Passar a fronteira: uma visita ao territĂłrio musical espanhol
· 23 Abr 2007 · 08:00 ·
© Angela Costa

Um olhar atento pelo panorama musical espanhol permite facilmente perceber que, até pela extensa população do país vizinho, as bandas (principalmente indie) nascem como pimentos padrón na Galiza. Existe realmente uma tendência para os espanhóis seguirem o caminho do indie rock, do indie pop ou do indie qualquer coisa, mas existem também bastantes focos espalhados por todo o país de outras experiências musicais, de outras músicas (Barcelona então tem em carteira bastantes nomes apetecíveis). A música improvisada não é um campo especialmente explorado em território espanhol. Ou estarão essas bandas demasiado escondidas e com medo de se mostrar? É um território vasto. Ao mesmo tempo é fácil não ir ao encontro de certas por bandas por completo, ver nascer certos fenómenos mais ou menos explicadamente ou então perder alguns nomes de vista.

Há realmente muita oferta mas também porque a procura é bastante. Imagine-se a quantidade de festivais que existem em Espanha, a quantidade de salas em cada cidade (o circuito de concertos em Espanha chega a ser gigantesco), a crescente paixão dos espanhóis pela música independente – que faz encher salas especialmente em Madrid e em Barcelona.
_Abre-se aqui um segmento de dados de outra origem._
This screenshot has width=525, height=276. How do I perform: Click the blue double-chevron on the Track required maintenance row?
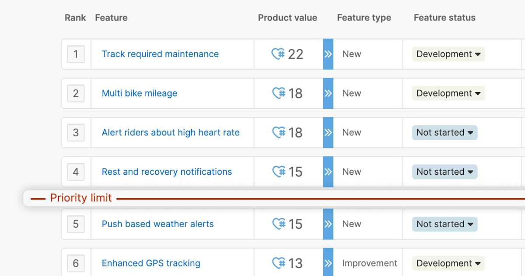tap(328, 54)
Este é um olhar que se debruça nas mais variadas áreas da música feita em Espanha. Os anos escolhidos são 2006 e 2007, em nome da actualidade. Esta é a prova que deita por água abaixo o ditado que afirma que de Espanha não chegam nem bons ventos nem bons casamentos. É também a prova que a música que se faz em Espanha vai muito para além do flamengo e da maior parte das xaropadas comerciais que nos chegam via Topes e rádios. A viagem é curta – afinal basta passar a fronteira – mas compensadora.

Remate No Land Recordings
2007
Acuarela / Popstock!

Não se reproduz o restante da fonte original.